The leaders also agreed on a collective stand in favor of a complete withdrawal of Syrian forces from Lebanon. "We have adopted a joint statement on Lebanon, a communiqué, which, like the whole international community, insists on the compelling necessity to implement resolution 1559," Chirac told the press conference, referring to United Nations resolution 1559 which calls for a withdrawal which France co-sponsored with the United States. Putin's agreement on the subject was particularly telling due to Russia's long-standing links with Damascus.

There was also unanimous agreement to maintain good contacts with the United States but Chirac said the EU was "clearly for lifting the embargo" on arms sales to China. Washington wants the ban to remain.

In keeping with all the positive news, which included an announcement that the four countries would meet again in the next two months, there was no explicit acknowledgement of the widespread international criticism of Putin for flouting democratic norms in his handling of the Chechen war, the press and business, as well as in his relations with Ukraine and the Baltic states.

Jose Luis Rodriguez Zapatero hat Besuch von Gerhard Schröder und Jacques Chirac
Schröder, Zapatero and Chirac during a meeting in September 2004 in MadridImage: AP

Zapatero said that in Russia as elsewhere the best way to fight terrorism was "the force of reason, the force of the rule of law and international cooperation."

Last month US President George W. Bush publicly criticized Russia's democratic shortcomings at a meeting with Putin in Bratislava, indicating a new chill in the US-Russian relationship.

Aides to Chirac said the purpose of the informal gathering was to "hold out the hand of friendship to Putin" to encourage him down the path of political and economic reforms.

Putin was making his first visit to the French capital since November 2003, but he and Chirac have seen each other several times in the interim -- in 2004 at D-Day commemorations in Normandy and at the G8 summit, and in January at ceremonies marking the 60th anniversary of the liberation of Auschwitz.

The two presidents met with 35 Russian writers attending the just-opened Paris book fair -- deemed safer than a visit to the fair itself, where Putin could have faced protestors.

After a private lunch, Chirac accompanied Putin on a visit to an air force base outside the capital, a gesture of reciprocity after the Russian president took Chirac to see a top secret Russian space center last April.

Putin, Chirac and Schröder first forged their alliance two years ago when they spearheaded opposition to the US-led war in Iraq.

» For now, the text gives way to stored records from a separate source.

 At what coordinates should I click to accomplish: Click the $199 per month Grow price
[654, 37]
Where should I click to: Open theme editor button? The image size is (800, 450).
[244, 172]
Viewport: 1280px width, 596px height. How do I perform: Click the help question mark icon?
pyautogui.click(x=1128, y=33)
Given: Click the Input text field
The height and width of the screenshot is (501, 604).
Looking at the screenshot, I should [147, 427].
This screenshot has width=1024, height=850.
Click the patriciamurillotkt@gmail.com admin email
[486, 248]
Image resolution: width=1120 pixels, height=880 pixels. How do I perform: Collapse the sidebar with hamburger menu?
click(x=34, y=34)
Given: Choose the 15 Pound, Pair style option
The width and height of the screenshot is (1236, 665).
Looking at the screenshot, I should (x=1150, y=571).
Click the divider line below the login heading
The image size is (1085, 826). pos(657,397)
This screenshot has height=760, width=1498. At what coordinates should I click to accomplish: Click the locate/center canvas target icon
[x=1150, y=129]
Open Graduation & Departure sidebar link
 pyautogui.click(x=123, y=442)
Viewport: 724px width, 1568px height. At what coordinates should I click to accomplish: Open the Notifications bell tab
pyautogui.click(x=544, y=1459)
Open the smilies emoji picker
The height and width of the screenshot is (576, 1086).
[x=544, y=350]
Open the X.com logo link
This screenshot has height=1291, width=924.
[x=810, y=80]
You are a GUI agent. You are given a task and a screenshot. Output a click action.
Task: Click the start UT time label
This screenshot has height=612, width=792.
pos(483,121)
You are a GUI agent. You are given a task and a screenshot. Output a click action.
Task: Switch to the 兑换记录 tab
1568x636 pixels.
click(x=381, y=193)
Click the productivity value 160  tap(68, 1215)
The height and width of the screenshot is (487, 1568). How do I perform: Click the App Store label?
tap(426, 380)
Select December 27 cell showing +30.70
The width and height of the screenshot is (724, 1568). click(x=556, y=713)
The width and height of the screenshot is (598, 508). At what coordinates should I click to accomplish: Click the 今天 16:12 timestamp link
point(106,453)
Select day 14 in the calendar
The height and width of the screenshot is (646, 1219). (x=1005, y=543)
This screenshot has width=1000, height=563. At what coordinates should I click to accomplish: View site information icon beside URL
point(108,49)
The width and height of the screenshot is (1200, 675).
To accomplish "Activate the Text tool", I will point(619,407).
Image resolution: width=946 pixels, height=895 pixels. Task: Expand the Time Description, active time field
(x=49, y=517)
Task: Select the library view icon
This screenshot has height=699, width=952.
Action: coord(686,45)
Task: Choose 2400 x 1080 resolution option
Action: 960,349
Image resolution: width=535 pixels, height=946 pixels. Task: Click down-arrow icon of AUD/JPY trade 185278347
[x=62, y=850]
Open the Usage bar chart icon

Chirac invited Zapatero, whom he sees as a new ally in the European Union, to join the group.

But the meeting risked annoying leaders elsewhere in Europe -- notably in Poland and the Baltics -- where any Franco-German effort to set the agenda for the EU's relations with Russia would be strongly opposed.

Chirac's office said other countries -- and the European Commission in Brussels -- should not feel slighted, as it was important to encourage all kinds of links with Moscow.